Writer-director Aneesh Chaganty makes his feature debut with Searching, a project which he co-writes with Sev Ohanian (a man whose production credits include the excellent Fruitvale Station). Any further trace of similarity between Searching and Fruitvale Station is not to be found here. Whilst Chaganty’s film has novelty appeal in its mock computer screen setting (similar to 2014 sleeper horror hit Unfriended), the film flounders in its hackneyed TV movie narrative that relies too heavily on emotional manipulation.
John Cho leads Searching as David Kim, a grieving father whose only daughter mysteriously goes missing. Alongside bolshie detective Rosemary Vick (an out of type Debra Messing), he breaks into her computer to unravel the clues leading to her disappearance.

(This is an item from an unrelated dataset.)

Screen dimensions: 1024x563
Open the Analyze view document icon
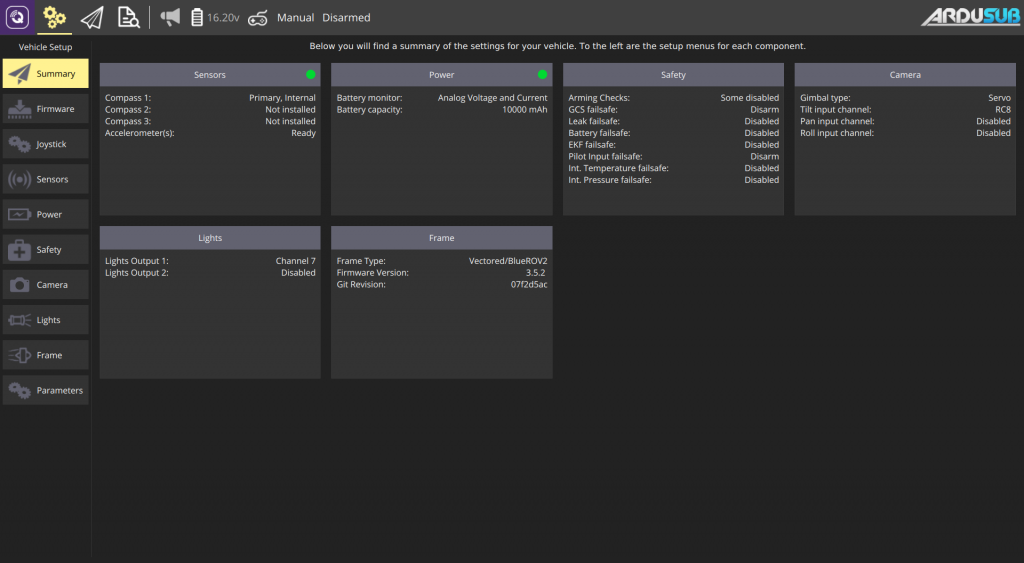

Chaganty and Ohanian’s narrative has an intriguing hook at its premise, the grieving father uncovering how little he really knew about his distant teenage daughter, and a style which is contemporary and somewhat exciting. Yet, the execution here is sloppy with a storyline that veers into near high camp parody with a gushingly sentimental core. There is undoubtedly some intrigue which appeals to the social media voyeur in all of us – seeing Kim’s gradual realisation that he knows very little about his daughter’s online life as he scans through all her various social media profiles, is a naturally intriguing premise. This allows Chaganty to play with familiar programmes to draw us into Kim’s search (Windows, Facebook, Facetime, etc.) – yet not even these gimmicks can save the saccharine emotion and silly twists and turns of Searching.
Repeated references to Kim’s late wife driven through old family footage, takes up too much time and serves as a lazy way to attempt to invest us in the characters. This attempted emotional heft does not blend with some of the tonal darkness that Searching veers into in its final act. However, Chaganty’s film heads into so many dramatic twists and turns, feeling a like a car that has lost its steering – this can lead things into high camp territory as character motivations and subsequent narrative events become outlandish. This can be seen in Messing’s entertaining but out of place performance as the “driven” Detective Vick. John Cho does well with the material here, delivering a sincere and watchable performance, yet never fully manages to captivate or command as a dramatic lead.
There is value in the visual construction of Searching, Messing’s fun performance, and Chaganty’s somewhat intriguing ideas about a high profile missing person case in a time of social media obsession, yet Searching is an awkward watch. Its unsavoury sentimentality and desire to shock in messy twists and turns means this is a film that never quite delivers, nor satisfies.